BENATTOU KADDOUR A. - Citoyen

Lettre d’un citoyen algérien au Président de la République, Abdelaziz Boutéflika

Monsieur le Président,

Vous avez certainement remarqué que le gouvernement se met maintenant au travail seulement depuis le dernier conseil des ministres du 3 février. Pourquoi ne l’a-t-il pas fait avant ? Vous avez également remarqué qu’en ces temps de crise, le citoyen regarde, impuissant et fragilisé, vers d’autres cieux et d’autres horizons et attend avec impatience que sa situation s’améliore.

TÉLESCOPAGES PERMANENTS ET SPECULTATION A CIEL OUVERT

Vous avez également relevé qu’au lieu d’imaginer de nouvelles formules pour répondre aux attentes des jeunes, certains de nos responsables continuent à se « télescoper » et « s’entredéchirer  », par presse interposée, et ce dans la seule perspective des prochaines échéances électorales de 2012 et 2014.

L’embellie financière n’a pas amélioré les conditions de vie des citoyens, mais a permis de remplir les poches de ceux qui ont créé « une planète des conteneurs » (les importateurs et parmi lesquels des ministres), et des spéculateurs "à ciel ouvert" qui ont failli mettre dernièrement le pays à feu et à sang, et qui ont toujours la force, grâce au silence complice d’une administration sclérosée et corrompue, de réduire à néant les espoirs nés du retour de la paix et la stabilité dans le pays.

LES PARTIS DE LA « SAINTE ALLIANCE » : UNE COQUILLE VIDE

Dans un langage que les algériens ne comprennent plus ou ne comprennent pas encore, les partis de la « Sainte Alliance » (FLN, RND, HMS), sensés vous soutenir, transforment des échecs en quelques tournures de phrases en succès éclatants. Ces partis qui semblent appartenir à une autre planète, n’ont pas été capables de vous alerter sur la détérioration des conditions de vie des citoyens et de vous informer sur les risques d’une forte augmentation des prix des produits de large consommation.

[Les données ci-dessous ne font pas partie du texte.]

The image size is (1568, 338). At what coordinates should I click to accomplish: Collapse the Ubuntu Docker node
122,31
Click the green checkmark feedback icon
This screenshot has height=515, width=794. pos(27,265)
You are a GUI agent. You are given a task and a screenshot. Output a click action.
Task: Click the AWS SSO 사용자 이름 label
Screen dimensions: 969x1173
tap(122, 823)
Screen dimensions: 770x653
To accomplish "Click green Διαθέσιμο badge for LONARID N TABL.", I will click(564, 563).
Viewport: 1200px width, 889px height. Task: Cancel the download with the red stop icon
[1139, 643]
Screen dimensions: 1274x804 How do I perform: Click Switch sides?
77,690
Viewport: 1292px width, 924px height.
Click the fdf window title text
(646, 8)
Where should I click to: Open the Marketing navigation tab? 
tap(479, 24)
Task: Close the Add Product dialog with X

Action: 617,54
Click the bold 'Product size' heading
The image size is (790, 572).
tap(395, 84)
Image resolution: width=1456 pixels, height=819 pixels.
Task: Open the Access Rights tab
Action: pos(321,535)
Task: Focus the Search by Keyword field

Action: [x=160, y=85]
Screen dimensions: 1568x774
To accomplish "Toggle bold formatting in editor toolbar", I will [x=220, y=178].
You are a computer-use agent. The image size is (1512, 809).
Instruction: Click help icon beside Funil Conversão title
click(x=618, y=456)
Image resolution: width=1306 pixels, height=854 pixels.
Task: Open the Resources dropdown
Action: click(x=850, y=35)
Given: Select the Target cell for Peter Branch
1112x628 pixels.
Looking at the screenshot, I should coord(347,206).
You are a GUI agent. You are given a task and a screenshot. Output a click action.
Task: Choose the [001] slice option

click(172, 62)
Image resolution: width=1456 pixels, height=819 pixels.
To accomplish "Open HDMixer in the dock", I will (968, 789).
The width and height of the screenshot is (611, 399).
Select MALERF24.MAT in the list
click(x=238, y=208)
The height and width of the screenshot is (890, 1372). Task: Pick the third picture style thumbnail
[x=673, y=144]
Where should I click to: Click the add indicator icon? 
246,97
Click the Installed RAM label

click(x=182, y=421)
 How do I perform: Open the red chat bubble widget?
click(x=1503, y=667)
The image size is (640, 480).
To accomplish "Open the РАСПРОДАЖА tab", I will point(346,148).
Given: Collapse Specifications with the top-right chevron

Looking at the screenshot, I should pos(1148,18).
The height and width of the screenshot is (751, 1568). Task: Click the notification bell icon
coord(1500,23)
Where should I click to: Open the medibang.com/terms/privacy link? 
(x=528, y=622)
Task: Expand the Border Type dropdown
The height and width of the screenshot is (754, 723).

Le gouvernement que vous avez nommé et au sein duquel des ministres siègent depuis près de 30 ans, s’enferme dans des bureaux luxueux et théorise sur l’économie, les banques, le chèque, l’investissement, le logement, l’importation, l’éducation, les sciences, la quincaillerie, l’alimentation générale et bien sûr les "légumes secs" (propos du premier ministre aux journalistes), sans être capable d’apporter des réponses concrètes aux émeutes et manifestations de colère des citoyens, à ceux qui s’immolent, se jettent en mer ou se transforment en proie faciles de groupes mafieux ou terroristes.

EMPLOIS PERMANENTS : SOUCI PERMANENT DE NOS MINISTRES ?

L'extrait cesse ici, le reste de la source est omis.